▶ TASK OBJECTIVE: Please rewrite the listing below, replacing every "Where should I click to" with "Where do I click to" and leaving everything else unchanged.
* begin *
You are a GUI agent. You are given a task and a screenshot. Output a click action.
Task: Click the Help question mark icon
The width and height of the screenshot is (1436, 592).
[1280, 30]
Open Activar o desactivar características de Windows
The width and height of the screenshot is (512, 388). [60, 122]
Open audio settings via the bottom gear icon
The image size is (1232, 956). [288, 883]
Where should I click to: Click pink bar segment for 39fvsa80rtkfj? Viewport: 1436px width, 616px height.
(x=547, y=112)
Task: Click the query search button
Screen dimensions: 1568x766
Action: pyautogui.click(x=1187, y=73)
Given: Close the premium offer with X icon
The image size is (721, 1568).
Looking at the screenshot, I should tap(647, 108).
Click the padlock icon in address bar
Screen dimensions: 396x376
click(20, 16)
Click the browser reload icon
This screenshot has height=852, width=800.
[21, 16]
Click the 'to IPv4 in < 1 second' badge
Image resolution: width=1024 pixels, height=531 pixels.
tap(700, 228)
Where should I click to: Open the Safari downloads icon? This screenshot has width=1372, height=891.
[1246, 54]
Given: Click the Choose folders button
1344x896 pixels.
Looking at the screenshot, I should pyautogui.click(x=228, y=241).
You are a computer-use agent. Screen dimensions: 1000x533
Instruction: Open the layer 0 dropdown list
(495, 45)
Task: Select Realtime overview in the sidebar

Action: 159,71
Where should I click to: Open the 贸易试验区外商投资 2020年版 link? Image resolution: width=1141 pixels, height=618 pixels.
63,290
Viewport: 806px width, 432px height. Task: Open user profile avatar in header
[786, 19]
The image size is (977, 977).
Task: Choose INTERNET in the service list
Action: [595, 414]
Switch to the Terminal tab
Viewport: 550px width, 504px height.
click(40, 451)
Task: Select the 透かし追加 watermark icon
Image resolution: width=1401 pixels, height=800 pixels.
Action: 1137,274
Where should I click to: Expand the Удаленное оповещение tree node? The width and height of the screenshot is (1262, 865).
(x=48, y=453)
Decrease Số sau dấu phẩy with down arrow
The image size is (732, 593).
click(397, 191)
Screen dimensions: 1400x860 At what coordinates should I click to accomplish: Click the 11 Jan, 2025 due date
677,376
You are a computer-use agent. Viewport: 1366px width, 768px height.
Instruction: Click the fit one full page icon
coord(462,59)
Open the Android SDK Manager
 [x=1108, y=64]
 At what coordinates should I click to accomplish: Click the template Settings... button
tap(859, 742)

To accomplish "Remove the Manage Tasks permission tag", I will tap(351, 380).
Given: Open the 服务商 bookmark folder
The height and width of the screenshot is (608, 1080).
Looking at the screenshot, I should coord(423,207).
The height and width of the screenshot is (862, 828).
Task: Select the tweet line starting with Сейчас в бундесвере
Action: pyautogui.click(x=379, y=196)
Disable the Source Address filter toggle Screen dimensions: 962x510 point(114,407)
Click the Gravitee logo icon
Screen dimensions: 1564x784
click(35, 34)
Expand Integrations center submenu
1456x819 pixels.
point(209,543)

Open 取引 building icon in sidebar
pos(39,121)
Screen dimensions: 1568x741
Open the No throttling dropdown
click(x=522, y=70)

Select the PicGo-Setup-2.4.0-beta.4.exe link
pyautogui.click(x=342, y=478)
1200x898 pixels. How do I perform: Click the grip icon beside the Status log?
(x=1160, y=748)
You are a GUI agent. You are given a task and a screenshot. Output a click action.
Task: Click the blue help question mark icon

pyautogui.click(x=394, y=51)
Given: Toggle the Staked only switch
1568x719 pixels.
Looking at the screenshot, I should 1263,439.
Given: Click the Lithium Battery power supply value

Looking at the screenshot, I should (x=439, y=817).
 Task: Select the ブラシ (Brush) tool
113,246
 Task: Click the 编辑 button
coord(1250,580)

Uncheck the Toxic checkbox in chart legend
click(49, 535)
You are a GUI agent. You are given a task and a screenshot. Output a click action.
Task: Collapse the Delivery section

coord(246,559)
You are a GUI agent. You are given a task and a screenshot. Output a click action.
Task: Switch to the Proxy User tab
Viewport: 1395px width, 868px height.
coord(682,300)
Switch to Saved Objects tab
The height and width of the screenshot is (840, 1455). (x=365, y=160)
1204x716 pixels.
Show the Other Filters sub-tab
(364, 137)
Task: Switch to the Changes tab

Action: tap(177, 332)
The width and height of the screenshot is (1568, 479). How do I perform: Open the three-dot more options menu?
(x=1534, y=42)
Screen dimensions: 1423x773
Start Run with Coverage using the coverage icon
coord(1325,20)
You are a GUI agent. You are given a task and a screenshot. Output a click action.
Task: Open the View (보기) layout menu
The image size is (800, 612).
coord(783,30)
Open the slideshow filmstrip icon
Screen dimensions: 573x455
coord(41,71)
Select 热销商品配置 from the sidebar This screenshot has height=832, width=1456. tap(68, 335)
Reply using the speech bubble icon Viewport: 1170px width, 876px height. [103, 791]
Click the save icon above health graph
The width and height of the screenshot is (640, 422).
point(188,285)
* end *
▶ RESPONSE TO THIS TASK:
You are a GUI agent. You are given a task and a screenshot. Output a click action.
Task: Click the Help question mark icon
The width and height of the screenshot is (1436, 592).
[1280, 30]
Open Activar o desactivar características de Windows
The width and height of the screenshot is (512, 388). [60, 122]
Open audio settings via the bottom gear icon
The image size is (1232, 956). [288, 883]
Where do I click to: Click pink bar segment for 39fvsa80rtkfj? Viewport: 1436px width, 616px height.
(x=547, y=112)
Task: Click the query search button
Screen dimensions: 1568x766
Action: pyautogui.click(x=1187, y=73)
Given: Close the premium offer with X icon
The image size is (721, 1568).
Looking at the screenshot, I should tap(647, 108).
Click the padlock icon in address bar
Screen dimensions: 396x376
click(20, 16)
Click the browser reload icon
This screenshot has height=852, width=800.
[21, 16]
Click the 'to IPv4 in < 1 second' badge
Image resolution: width=1024 pixels, height=531 pixels.
tap(700, 228)
Where do I click to: Open the Safari downloads icon? This screenshot has width=1372, height=891.
[1246, 54]
Given: Click the Choose folders button
1344x896 pixels.
Looking at the screenshot, I should pyautogui.click(x=228, y=241).
You are a computer-use agent. Screen dimensions: 1000x533
Instruction: Open the layer 0 dropdown list
(495, 45)
Task: Select Realtime overview in the sidebar

Action: 159,71
Where do I click to: Open the 贸易试验区外商投资 2020年版 link? Image resolution: width=1141 pixels, height=618 pixels.
63,290
Viewport: 806px width, 432px height. Task: Open user profile avatar in header
[786, 19]
The image size is (977, 977).
Task: Choose INTERNET in the service list
Action: [595, 414]
Switch to the Terminal tab
Viewport: 550px width, 504px height.
click(40, 451)
Task: Select the 透かし追加 watermark icon
Image resolution: width=1401 pixels, height=800 pixels.
Action: 1137,274
Where do I click to: Expand the Удаленное оповещение tree node? The width and height of the screenshot is (1262, 865).
(x=48, y=453)
Decrease Số sau dấu phẩy with down arrow
The image size is (732, 593).
click(397, 191)
Screen dimensions: 1400x860 At what coordinates should I click to accomplish: Click the 11 Jan, 2025 due date
677,376
You are a computer-use agent. Viewport: 1366px width, 768px height.
Instruction: Click the fit one full page icon
coord(462,59)
Open the Android SDK Manager
 [x=1108, y=64]
 At what coordinates should I click to accomplish: Click the template Settings... button
tap(859, 742)

To accomplish "Remove the Manage Tasks permission tag", I will tap(351, 380).
Given: Open the 服务商 bookmark folder
The height and width of the screenshot is (608, 1080).
Looking at the screenshot, I should coord(423,207).
The height and width of the screenshot is (862, 828).
Task: Select the tweet line starting with Сейчас в бундесвере
Action: pyautogui.click(x=379, y=196)
Disable the Source Address filter toggle Screen dimensions: 962x510 point(114,407)
Click the Gravitee logo icon
Screen dimensions: 1564x784
click(35, 34)
Expand Integrations center submenu
1456x819 pixels.
point(209,543)

Open 取引 building icon in sidebar
pos(39,121)
Screen dimensions: 1568x741
Open the No throttling dropdown
click(x=522, y=70)

Select the PicGo-Setup-2.4.0-beta.4.exe link
pyautogui.click(x=342, y=478)
1200x898 pixels. How do I perform: Click the grip icon beside the Status log?
(x=1160, y=748)
You are a GUI agent. You are given a task and a screenshot. Output a click action.
Task: Click the blue help question mark icon

pyautogui.click(x=394, y=51)
Given: Toggle the Staked only switch
1568x719 pixels.
Looking at the screenshot, I should 1263,439.
Given: Click the Lithium Battery power supply value

Looking at the screenshot, I should (x=439, y=817).
 Task: Select the ブラシ (Brush) tool
113,246
 Task: Click the 编辑 button
coord(1250,580)

Uncheck the Toxic checkbox in chart legend
click(49, 535)
You are a GUI agent. You are given a task and a screenshot. Output a click action.
Task: Collapse the Delivery section

coord(246,559)
You are a GUI agent. You are given a task and a screenshot. Output a click action.
Task: Switch to the Proxy User tab
Viewport: 1395px width, 868px height.
coord(682,300)
Switch to Saved Objects tab
The height and width of the screenshot is (840, 1455). (x=365, y=160)
1204x716 pixels.
Show the Other Filters sub-tab
(364, 137)
Task: Switch to the Changes tab

Action: tap(177, 332)
The width and height of the screenshot is (1568, 479). How do I perform: Open the three-dot more options menu?
(x=1534, y=42)
Screen dimensions: 1423x773
Start Run with Coverage using the coverage icon
coord(1325,20)
You are a GUI agent. You are given a task and a screenshot. Output a click action.
Task: Open the View (보기) layout menu
The image size is (800, 612).
coord(783,30)
Open the slideshow filmstrip icon
Screen dimensions: 573x455
coord(41,71)
Select 热销商品配置 from the sidebar This screenshot has height=832, width=1456. tap(68, 335)
Reply using the speech bubble icon Viewport: 1170px width, 876px height. [103, 791]
Click the save icon above health graph
The width and height of the screenshot is (640, 422).
point(188,285)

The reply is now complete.